Given two sorted integer arrays A and B, merge B into A as one sorted array.

Note:

You may assume that A has enough space (size that is greater or equal to m + n) to hold additional elements from B. The number of elements initialized in A and B are m and nrespectively.

Solution1：新建ArrayList暂存merged list，后放回A

public class Solution {

    public void merge(int A[], int m, int B[], int n) {

        int length = m+n;

        ArrayList<Integer> merge = new ArrayList<Integer>();

        int posA =0, posB=0, i=0;

        while( i<length){

            if(posB>=n){merge.add(A[posA]); posA++; i++;}

            else if(posA>=m){ merge.add(B[posB]); posB++; i++;}

            else if(A[posA]<=B[posB]){merge.add(A[posA]); posA++; i++;}

            else{merge.add(B[posB]); posB++; i++;}

        }

        for(i=0; i<length;i++){

            A[i] = merge.get(i);

        }

    }

}

Solution2：可不能够不额外开辟空间？利用倒序。

public class Solution {

    public void merge(int A[], int m, int B[], int n) {

        int position = m+n-1;

        while(m>0 && n>0){

            if(A[m-1]>=B[n-1]) {

                A[position] = A[m-1];

                m--;

            }

            else{

                A[position] = B[n-1];

                n--; 

            }

            position--;

        }

        while(n>0){

            A[position] = B[n-1];

            n--;

            position--;

        }

    }

}

Solution1：再简单点？

public class Solution {

    public void merge(int A[], int m, int B[], int n) {

        for(int i=m+n-1; i>=0; i--) A[i]=((m>0)&&(n==0 || A[m-1]>=B[n-1]))?A[--m]:B[--n];

    }

}

> [给定数据]
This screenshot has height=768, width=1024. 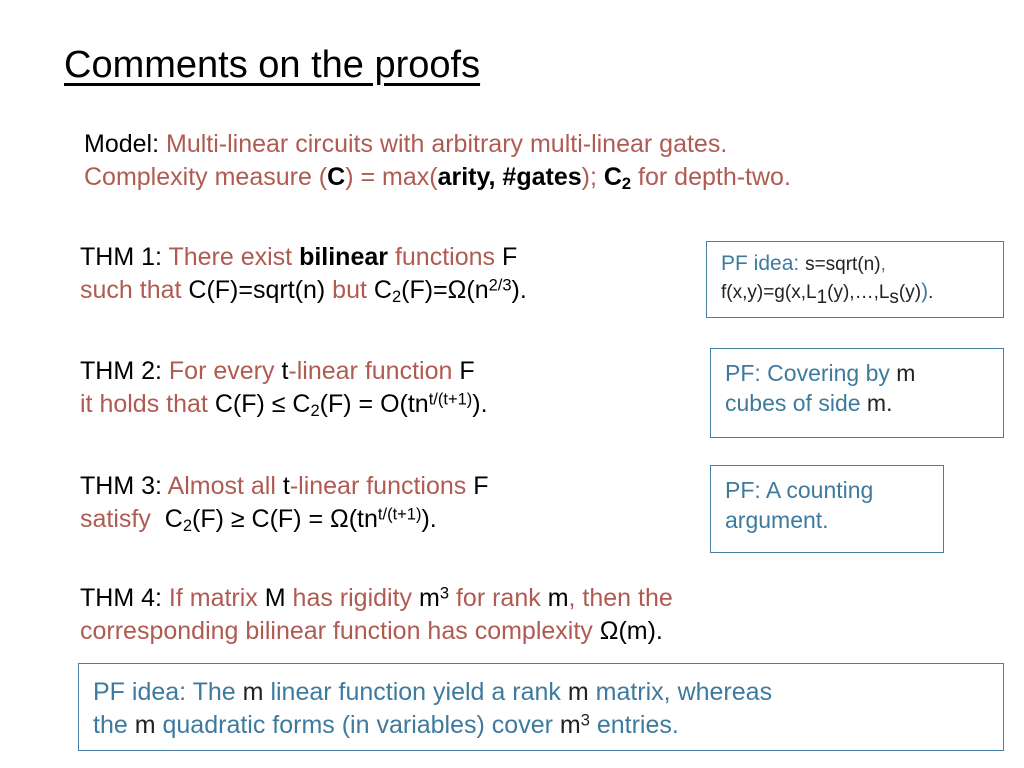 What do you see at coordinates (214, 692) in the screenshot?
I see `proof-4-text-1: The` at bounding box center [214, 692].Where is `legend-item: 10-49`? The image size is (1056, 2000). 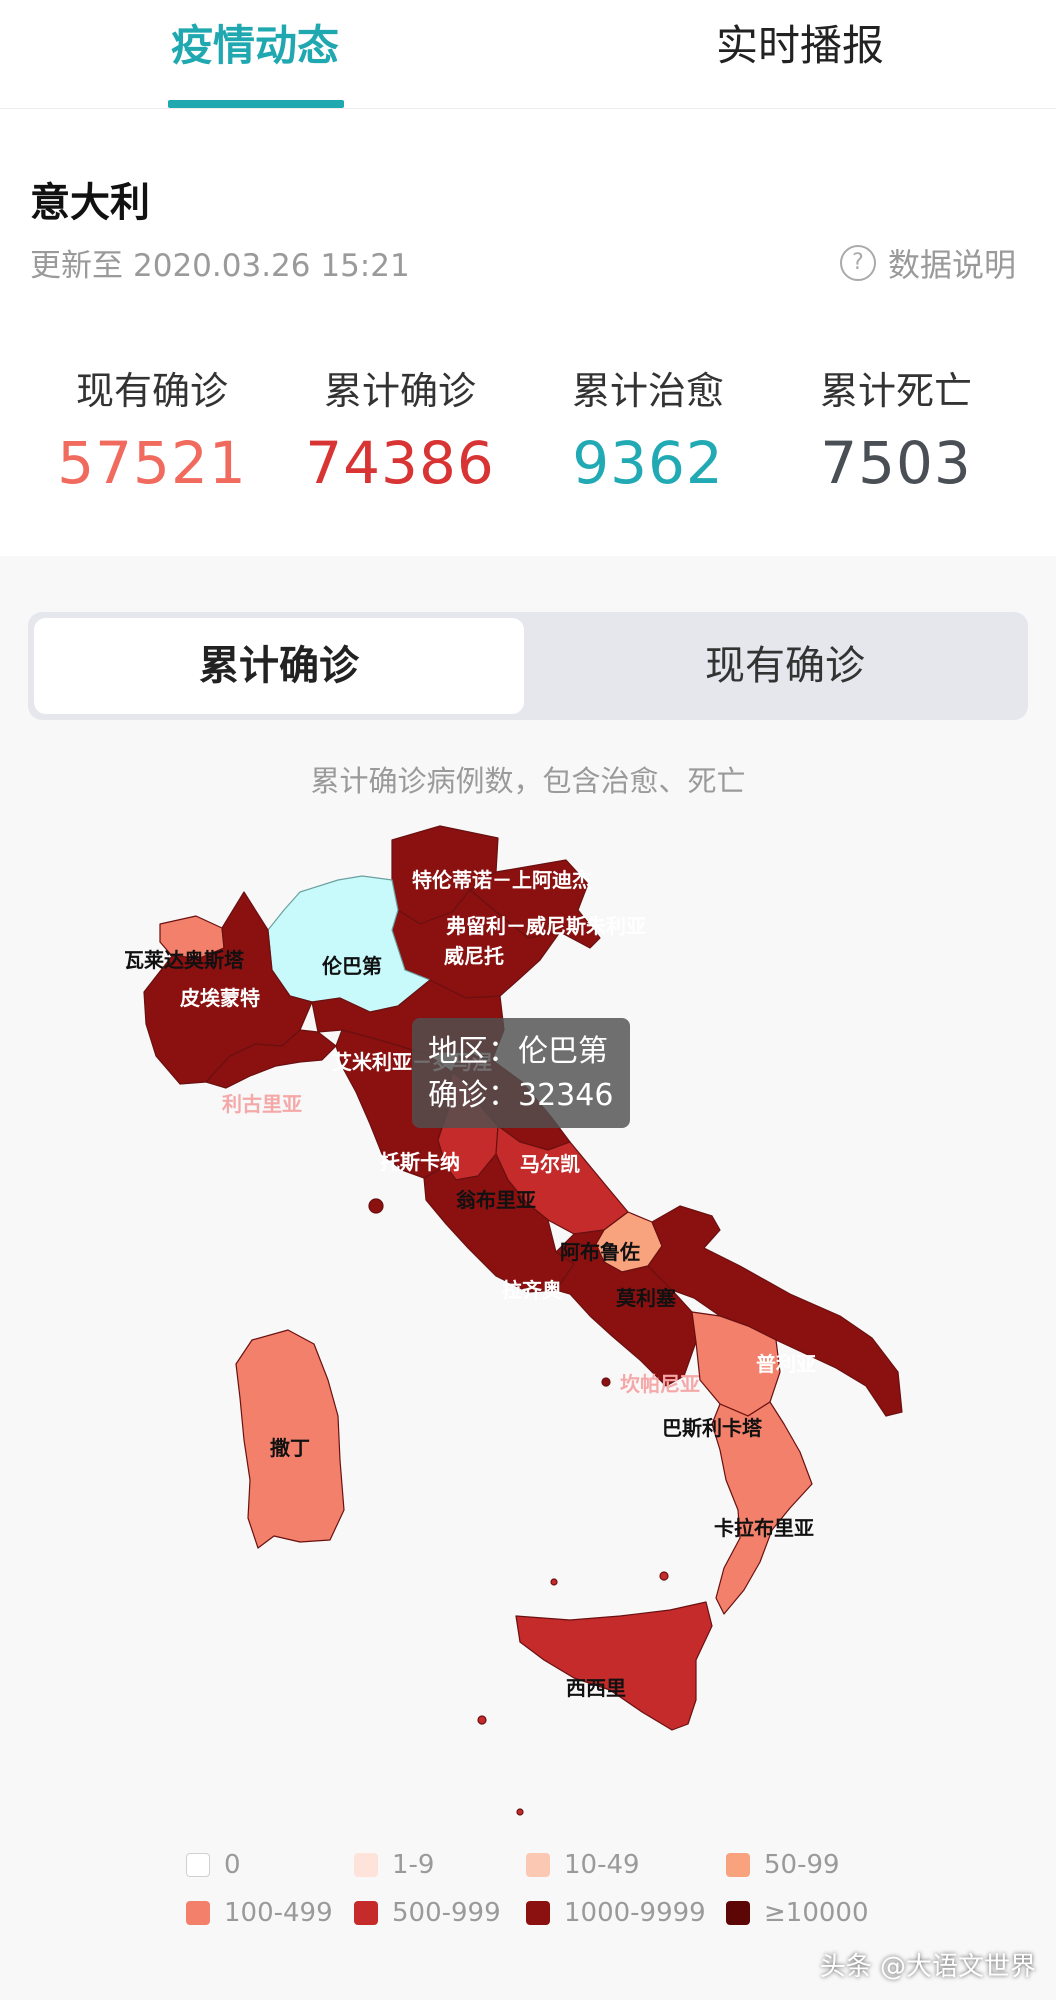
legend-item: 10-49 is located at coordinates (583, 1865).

> [待完成任务]
列出摘录中“新建ArrayList暂存merged list，后放回A”这一解法的 merge 方法内声明的所有局部变量名。

> [练习输出]
length、merge、posA、posB、i